Nothing’s ever easy – Google App Engine…

Well, at least nothing appears easy to me when selecting the deployment configuration for ScrewTinny – my Python-based competitive marketing intelligence app.

I had planned to deploy ScrewTinny to Google App Engine and I’ve actually been very happy with how easy it is to get up and running with it on my Arcanicity Index project (more of that later). However, I found the process of generating HTML in a Python app akin to pulling my own teeth out. So I looked at templating techniques where embedded code is replaced at run-time which looked like it might be a bit more bearable. I read that Django templates are supported by Google App Engine, so I decided to take a look at Django.

Django features an object relation mapper that I really like the idea of. It’s sits on top of a MySQL database and allows me to programmatically deal with objects while it handles the persistence and retrieval to and from the underlying SQL database. But then I read that whilst Django can be deployed to Google App Engine (and it’s views are supported natively), it appears that Google’s database strategy doesn’t allow the object mapper to work.

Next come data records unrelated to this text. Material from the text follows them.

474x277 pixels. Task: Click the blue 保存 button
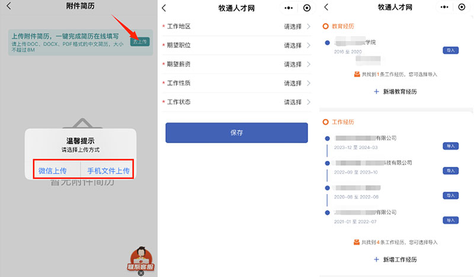coord(236,133)
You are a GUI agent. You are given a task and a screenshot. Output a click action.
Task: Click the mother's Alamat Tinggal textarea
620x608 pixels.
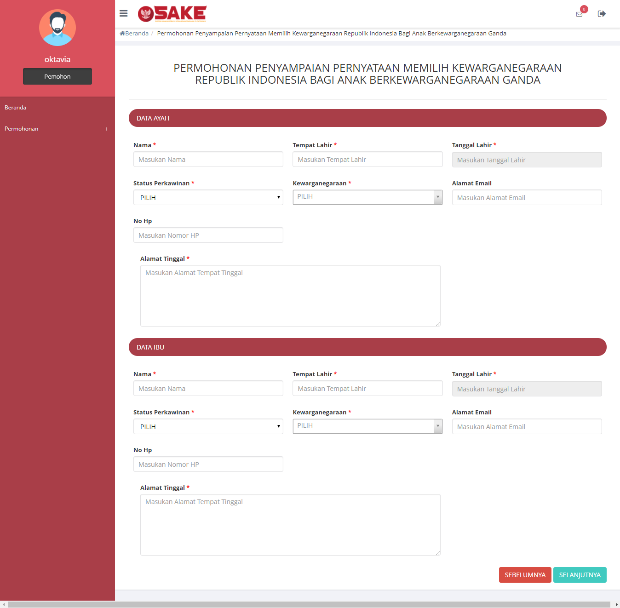(x=290, y=525)
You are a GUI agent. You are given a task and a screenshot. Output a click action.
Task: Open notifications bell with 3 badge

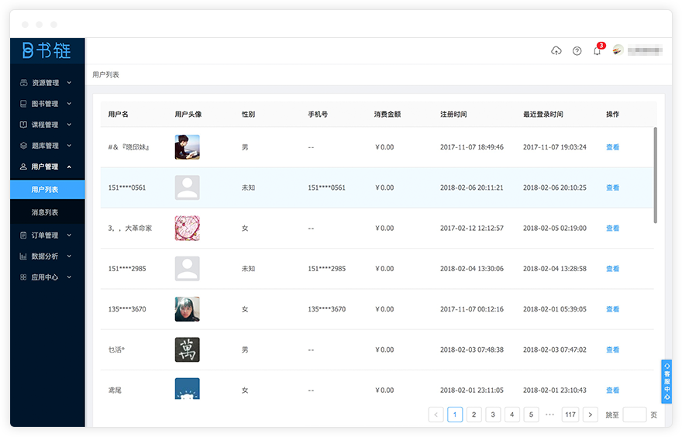[x=597, y=51]
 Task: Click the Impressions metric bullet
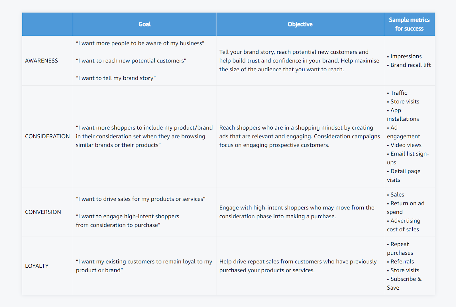tap(404, 56)
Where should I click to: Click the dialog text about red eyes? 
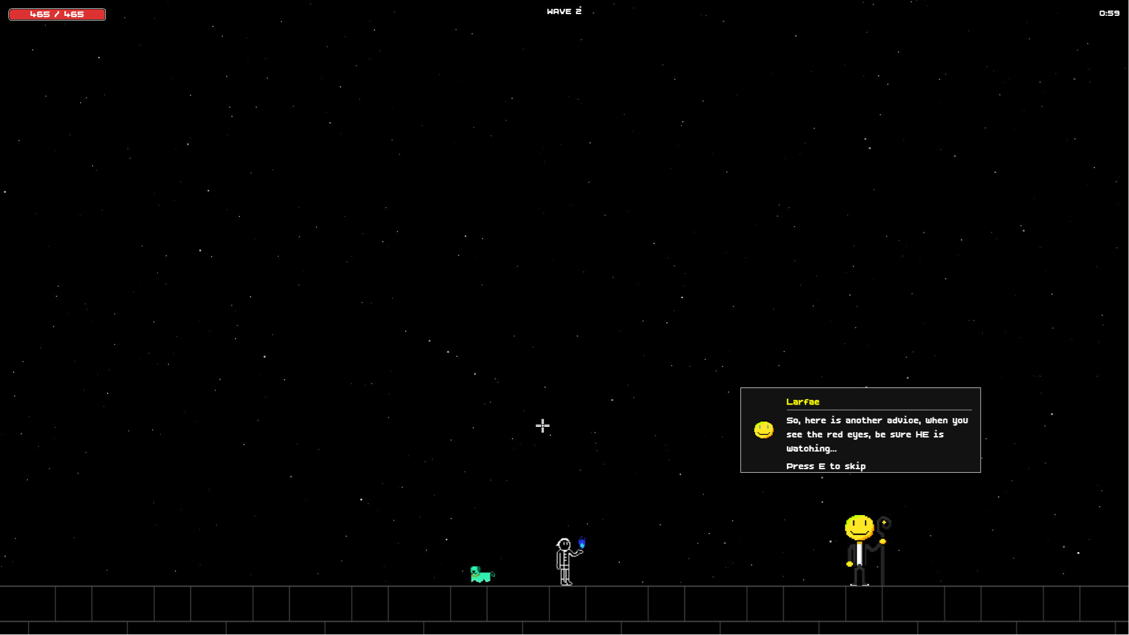pos(877,435)
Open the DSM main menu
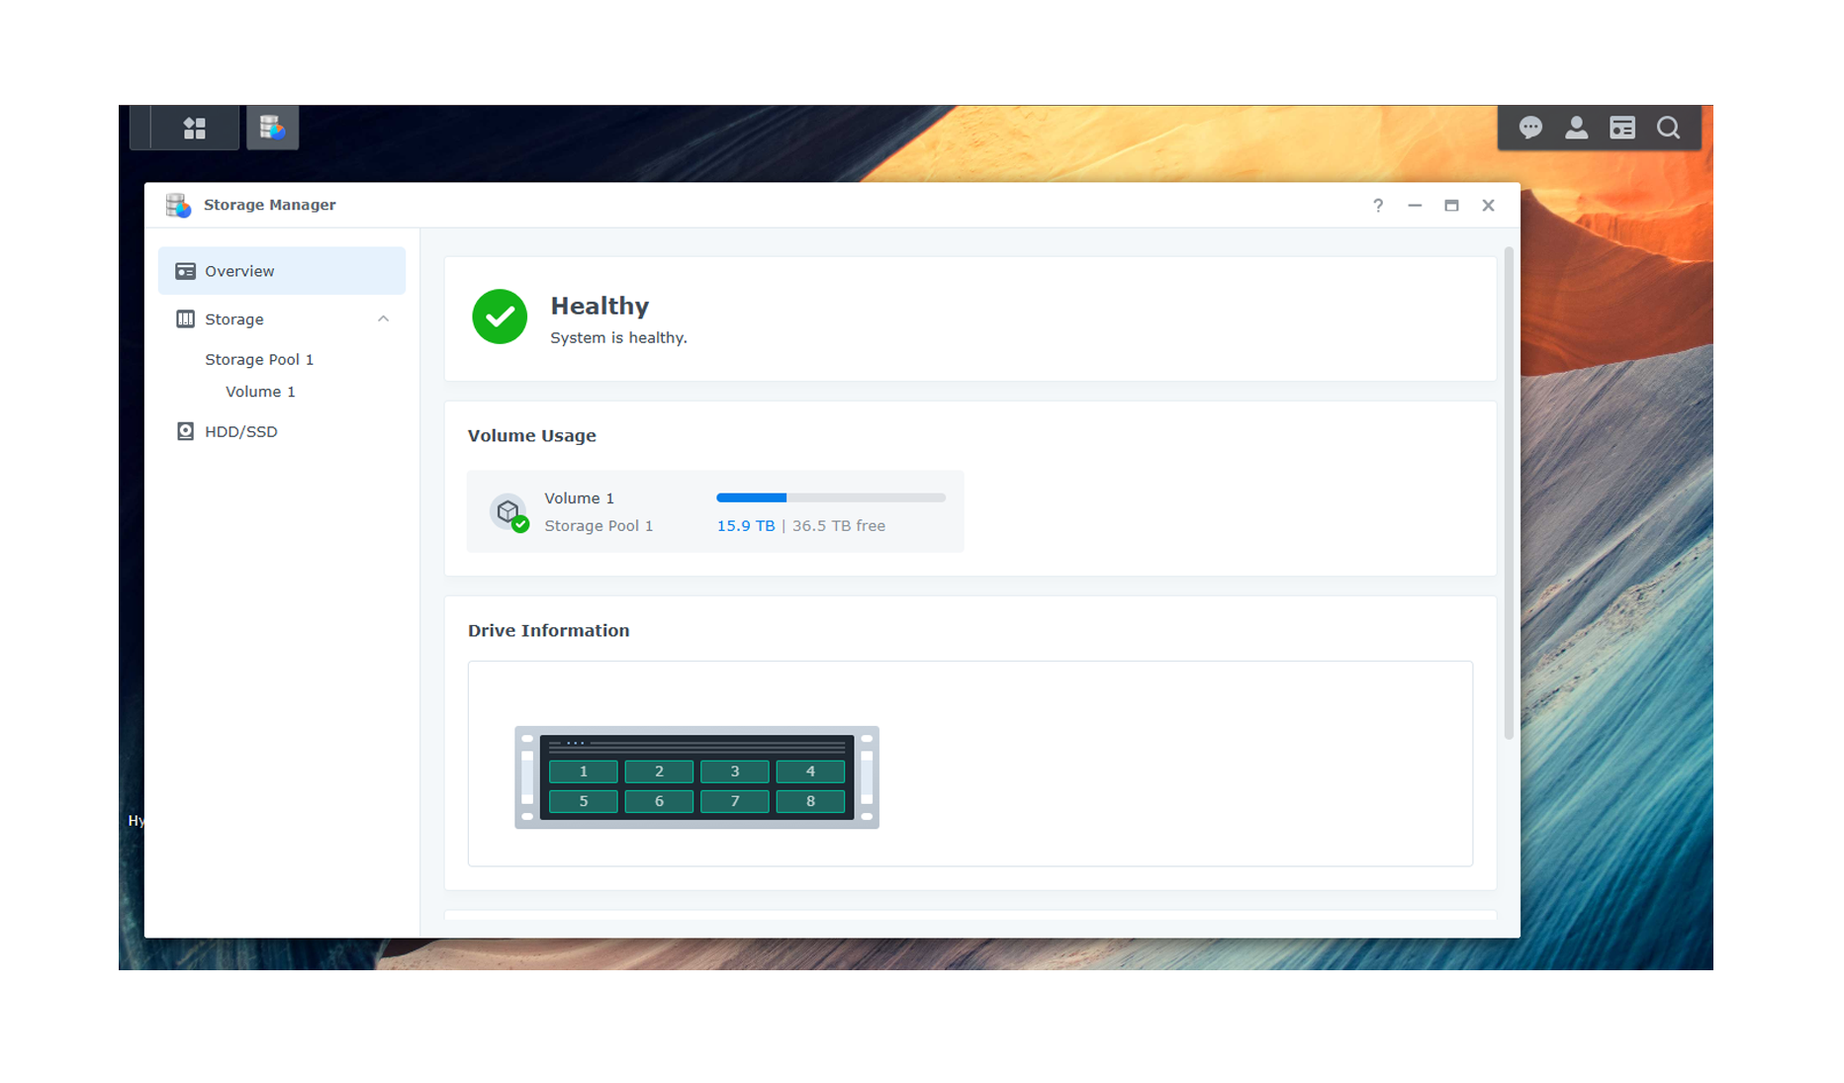 click(x=195, y=128)
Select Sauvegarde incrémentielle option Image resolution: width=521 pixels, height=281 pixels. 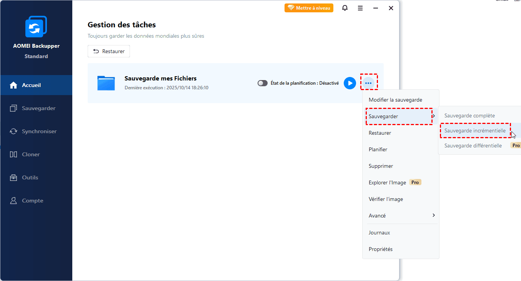click(475, 130)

I can understand how something like Google App Engine isn’t going to provide a generic SQL database as it wouldn’t get near the scale that was required. But it’s frustrating to have to look elsewhere if I want to use Django’s ORM.

I was urged to look at a branch of Django called Django-norel that seems to run over non-SQL databases – including the Google App Engine’s Bigtable – but I can’t take the risk that this would end up as a dead end project (even though the people responsible for this project suggest that Django-norel is going to make its way back into the main Django source code trunk).

So then I wondered whether I could run Django outside of the Google App Engine infrastructure and so asked my current host (The excellent – so far) ICDSoft and they told me that it was possible but they didn’t support the WSGI gateways that are needed. Neither, they tell me do they support web2py (which was another alternative I thought about trying) as it needed to run a background process and my shared hosting plan does not allow this. I believe that it’s possible to run web2py on Google App server but it only appears to have a Database Abstraction Layer that leaves me mapping my objects to SQL tables and back again.

So where next?

Well I’m going to take a look at Amazon EC2. I’ve signed up for an account and in theory it looks like I can start a machine image, run Django – or anything I choose, and interact with it via Amazon SQS. So when I get a bit of time I’ll dive into that.

I wish I were a proper programmer. I’ll keep you updated.